Since I had to drive to a hobby store now I decided to visit an actual game store. I was speaking with the kind gentleman behind the counter who is a painter as well. He suggested that Army Painter is a good line and that I might have gotten a bad batch. He also had the Army Painted D&D Adventurers set on sale for $30 CDN. I haven't opened the paints yet but I have opened the box so I cannot take it back. The colours seem a good selection so I am happy there.

https://admin.thearmypainter.com/files/products/DnD/75001_2.jpg

Does anyone else have experience with the army painter licensed sets? Are they just regular army painter colours that are renamed?

Cheers and thanks!
 

Beatnik59

New member
I've been painting with Army Painter for about a year now. Here's the thing that a lot of people who get these paints don't understand: they are packed to the top with medium, which is rather thick and full bodied. You have to put down two or three good drops when you first open the bottle in order to get that extra medium out. People who don't understand the product, or treat it like a Vallejo, don't understand this and think the paints suck, are watery, have no pigment, and so on. Nothing can be further from the truth. These paints are some of the most heavily pigmented paints I own. But the medium is thick, like an artist acrylic, so there's no room to agitate the pigments without getting rid of that medium at the tip.

In other words, there was nothing wrong with your set. What you saw as congealed, thin on pigment, and so on was just that packing medium that needed to get squeezed out. If you use the D&D Adventurers set, you'll have the same issue, but don't throw those things out. Squeeze drops out until it starts to drop uniform. Then you're good to go.

Does this help?
 

bullfrog

New member
It really comes down to your painting style but I’d rank the Army Painter acrylic paints at the bottom of my list of about a dozen tried brands. The exception to that are their inks which I think are fantastic. Sometimes it’s worth spending an extra few dollars for the colours you most commonly use.
 

Beatnik59

New member
Hehe...they don't call Quickshade Strongtone 'liquid talent' for nothing!

To be honest, it took me awhile to get used to Army Painter. I was a Polly S guy, which was a rather thin-bodied acrylic, so making the transition to such a thick paint was a bit challenging. Army Painter is as thick or thicker than Liquitex soft bodied acrylic (which I've also used on models), but it coats stronger and dries faster than Liquitex. I almost never use it straight out of the bottle, but thin it to 50/50 with water on my wet palate, and it still coats strong, but not so strong that I can't glaze with it.

One drop can go a long way.
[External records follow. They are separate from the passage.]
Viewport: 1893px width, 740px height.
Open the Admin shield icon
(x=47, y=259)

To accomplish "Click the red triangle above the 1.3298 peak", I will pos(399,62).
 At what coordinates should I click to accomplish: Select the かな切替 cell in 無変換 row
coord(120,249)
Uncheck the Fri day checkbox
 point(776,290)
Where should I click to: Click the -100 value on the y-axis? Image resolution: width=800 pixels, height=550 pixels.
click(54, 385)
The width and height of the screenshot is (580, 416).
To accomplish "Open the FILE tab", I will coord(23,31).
So long as I stir it up with my toothpick occasionally (the pigments have a tendency to separate in the drop), I've found one drop will easily coat four to five 28mm minis (I've coated a squad of eight Void Junkers with about a drop and a half). Having a cup of fresh water with a dropper handy, and a pile of toothpicks, is the #1 and #2 thing I could suggest to anyone using these paints. They aren't as 'bottle ready' as Vallejo or Citadel, but I've found water and toothpicks can solve a good 85% of the challenges that crop up, like the chunkiness, the drying issues, the flow, and so on.
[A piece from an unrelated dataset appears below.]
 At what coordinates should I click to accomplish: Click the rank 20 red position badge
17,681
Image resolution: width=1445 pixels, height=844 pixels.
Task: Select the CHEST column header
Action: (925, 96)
The other 15% can be solved by putting in additives, like extra medium, glaze medium, retarder (the paint dries wicked fast), and flow aid (the paint's viscosity is especially high), depending on what I need it for, typically very advanced techniques like glaze highlighting and freehand. Unlike a lot of the paints I've worked with over the years (like the junk at the craft store for $0.75 a fluid ounce), I've found Army Painter responds to additives very well. This might not be worth it for a lot of folks to mess with their paints this way. But the price point, the availability, the color matched acrylic sprays (very convenient when I don't zenithal with the airbrush) and the pigment density makes it worth it for me.